El saliente jefe del bloque de diputados nacionales del PRO, Nicolás Massot, destacó que junto al presidente de la Cámara baja, Emilio Monzó, siempre “enfrentaron a los que pedían PRO puro”, pero avisó que no se retirarán de Cambiemos sino que van a “pelear hasta el final” para que esa coalición “haga la autocrítica que tenga que hacer” y revise el rumbo.

“Había quienes creían que el PRO tenía que competir con pureza y sin aliarse con la vieja política y los que creíamos que el desafío era tan importante que había que perder un poco de dogmatismo para ganar en pragmatismo”, diferenció.

El legislador cordobés, que en pocos días concluye su mandato en el Congreso, recordó que a fines del año pasado Monzó y él le anunciaron al presidente Mauricio Macri que no aspiraban a renovar sus respectivas bancas ya que estaban en desacuerdo con la línea política de polarización electoral que el Gobierno estaba fomentando.

“Nos parecía una cuestión de honestidad intelectual dar un paso al costado adentro de Cambiemos. Nos parecía que el presidente de la Cámara y el presidente de bloque tenían que tener mayor convicción sobre la estrategia tomada y no era nuestro caso”, resaltó Massot, quien tampoco participó de la campaña electoral.

Acerca de sus diferencias con el Gobierno, señaló que éstas se hicieron más evidentes a principios de 2017, cuando el Poder Ejecutivo apeló a un “facilismo electoralista que fue volver a echar mano a la grieta y al antikirchnerismo”.
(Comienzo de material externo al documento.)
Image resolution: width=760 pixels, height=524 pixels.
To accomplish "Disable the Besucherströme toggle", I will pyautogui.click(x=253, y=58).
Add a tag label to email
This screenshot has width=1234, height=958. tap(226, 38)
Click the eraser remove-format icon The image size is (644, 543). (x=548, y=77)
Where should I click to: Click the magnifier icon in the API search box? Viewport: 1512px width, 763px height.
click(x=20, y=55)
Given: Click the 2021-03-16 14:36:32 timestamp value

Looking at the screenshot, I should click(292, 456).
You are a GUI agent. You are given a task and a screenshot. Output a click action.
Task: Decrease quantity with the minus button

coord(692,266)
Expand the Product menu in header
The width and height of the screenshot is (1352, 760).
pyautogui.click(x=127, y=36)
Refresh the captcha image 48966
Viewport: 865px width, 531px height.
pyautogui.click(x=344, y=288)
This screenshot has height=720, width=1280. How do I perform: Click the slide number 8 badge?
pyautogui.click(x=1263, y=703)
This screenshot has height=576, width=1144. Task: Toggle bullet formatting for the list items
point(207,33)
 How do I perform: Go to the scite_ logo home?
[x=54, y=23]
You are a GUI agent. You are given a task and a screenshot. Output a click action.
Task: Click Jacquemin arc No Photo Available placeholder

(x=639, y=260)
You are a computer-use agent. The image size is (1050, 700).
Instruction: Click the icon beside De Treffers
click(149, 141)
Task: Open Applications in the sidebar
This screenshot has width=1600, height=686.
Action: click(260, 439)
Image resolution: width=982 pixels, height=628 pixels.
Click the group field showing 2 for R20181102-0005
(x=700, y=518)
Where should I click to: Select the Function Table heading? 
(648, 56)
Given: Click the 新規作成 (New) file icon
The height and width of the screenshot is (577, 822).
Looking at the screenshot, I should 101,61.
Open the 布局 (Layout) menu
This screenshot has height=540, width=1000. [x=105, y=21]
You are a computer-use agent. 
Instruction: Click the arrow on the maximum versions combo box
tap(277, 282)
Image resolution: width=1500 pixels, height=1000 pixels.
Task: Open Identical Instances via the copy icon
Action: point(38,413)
“Muchos decíamos que estábamos violando una promesa de campaña que era unir a los argentinos, terminar con la confrontación. Y terminamos fomentándola de vuelta solamente para explotar un resultado electoral”, analizó. El legislador descartó que vaya a pegar el salto al Frente de Todos: “Yo no tengo una pertenencia al kirchnerismo o al peronismo ni los conozco de antes ni quiero pasar a ningún lado”.